● **PROBLEM**: Only the lines from the one with "Given: Click seller" to the end of the data below should be given again, exactly as written.

● **PROVIDED RECORDS**:
------------------------------------------------------------------------
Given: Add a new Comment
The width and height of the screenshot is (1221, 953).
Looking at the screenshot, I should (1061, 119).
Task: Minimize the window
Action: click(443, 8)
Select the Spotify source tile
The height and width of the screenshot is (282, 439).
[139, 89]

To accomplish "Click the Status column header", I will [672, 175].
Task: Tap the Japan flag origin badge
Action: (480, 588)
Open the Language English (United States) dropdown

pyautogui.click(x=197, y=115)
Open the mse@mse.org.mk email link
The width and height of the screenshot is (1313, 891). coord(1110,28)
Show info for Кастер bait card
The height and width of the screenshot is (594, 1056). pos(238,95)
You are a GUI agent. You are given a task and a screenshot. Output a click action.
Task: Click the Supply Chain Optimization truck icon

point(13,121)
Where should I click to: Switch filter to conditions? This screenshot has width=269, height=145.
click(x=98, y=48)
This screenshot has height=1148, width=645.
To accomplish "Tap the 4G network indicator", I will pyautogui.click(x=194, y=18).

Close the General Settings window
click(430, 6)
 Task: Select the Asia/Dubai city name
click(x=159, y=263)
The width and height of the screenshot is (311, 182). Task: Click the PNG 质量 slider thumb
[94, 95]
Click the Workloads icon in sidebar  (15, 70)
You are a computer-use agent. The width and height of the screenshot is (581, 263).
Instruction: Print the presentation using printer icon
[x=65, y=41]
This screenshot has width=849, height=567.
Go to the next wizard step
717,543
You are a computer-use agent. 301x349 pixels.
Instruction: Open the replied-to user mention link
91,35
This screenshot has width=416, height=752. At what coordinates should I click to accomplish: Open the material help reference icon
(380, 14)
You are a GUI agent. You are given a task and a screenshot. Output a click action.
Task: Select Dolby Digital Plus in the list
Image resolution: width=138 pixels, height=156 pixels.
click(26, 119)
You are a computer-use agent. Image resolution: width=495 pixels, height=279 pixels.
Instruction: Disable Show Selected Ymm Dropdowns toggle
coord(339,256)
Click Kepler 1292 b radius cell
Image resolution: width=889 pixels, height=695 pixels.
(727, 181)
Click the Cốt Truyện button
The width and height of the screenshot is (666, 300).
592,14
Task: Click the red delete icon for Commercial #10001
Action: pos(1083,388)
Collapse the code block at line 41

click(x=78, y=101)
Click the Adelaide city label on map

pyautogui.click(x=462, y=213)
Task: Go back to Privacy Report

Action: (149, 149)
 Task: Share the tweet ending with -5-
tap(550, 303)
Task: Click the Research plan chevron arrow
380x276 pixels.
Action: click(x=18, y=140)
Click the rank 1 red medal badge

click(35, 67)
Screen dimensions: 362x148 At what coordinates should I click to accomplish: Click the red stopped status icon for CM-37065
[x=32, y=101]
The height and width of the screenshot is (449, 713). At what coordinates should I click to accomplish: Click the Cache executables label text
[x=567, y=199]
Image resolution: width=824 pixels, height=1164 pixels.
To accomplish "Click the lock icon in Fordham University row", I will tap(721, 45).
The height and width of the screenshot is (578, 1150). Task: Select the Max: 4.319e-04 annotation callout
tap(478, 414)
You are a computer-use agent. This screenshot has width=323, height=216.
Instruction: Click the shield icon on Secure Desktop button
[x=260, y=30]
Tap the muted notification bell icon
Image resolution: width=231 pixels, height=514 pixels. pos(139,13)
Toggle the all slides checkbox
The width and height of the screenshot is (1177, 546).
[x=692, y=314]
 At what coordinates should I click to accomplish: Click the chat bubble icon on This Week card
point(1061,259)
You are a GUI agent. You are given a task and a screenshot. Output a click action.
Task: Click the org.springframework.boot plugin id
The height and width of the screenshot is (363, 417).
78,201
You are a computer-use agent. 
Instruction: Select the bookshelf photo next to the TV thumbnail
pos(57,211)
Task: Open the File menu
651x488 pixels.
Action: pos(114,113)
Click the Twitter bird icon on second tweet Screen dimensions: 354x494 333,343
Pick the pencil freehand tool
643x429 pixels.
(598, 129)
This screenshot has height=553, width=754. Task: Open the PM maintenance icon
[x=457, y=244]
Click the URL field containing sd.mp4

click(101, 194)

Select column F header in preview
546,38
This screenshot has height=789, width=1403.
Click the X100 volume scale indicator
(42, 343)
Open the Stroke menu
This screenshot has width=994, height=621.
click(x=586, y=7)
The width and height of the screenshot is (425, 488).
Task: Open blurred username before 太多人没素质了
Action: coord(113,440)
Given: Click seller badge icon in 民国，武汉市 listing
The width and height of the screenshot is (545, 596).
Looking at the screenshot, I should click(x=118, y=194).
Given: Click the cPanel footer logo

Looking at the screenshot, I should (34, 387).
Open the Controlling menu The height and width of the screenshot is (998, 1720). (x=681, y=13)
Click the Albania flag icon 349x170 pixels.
------------------------------------------------------------------------
● **ANSWER TO THE EXERCISE**:
Given: Click seller badge icon in 民国，武汉市 listing
The width and height of the screenshot is (545, 596).
Looking at the screenshot, I should click(x=118, y=194).
Given: Click the cPanel footer logo

Looking at the screenshot, I should (34, 387).
Open the Controlling menu The height and width of the screenshot is (998, 1720). (x=681, y=13)
Click the Albania flag icon 349x170 pixels.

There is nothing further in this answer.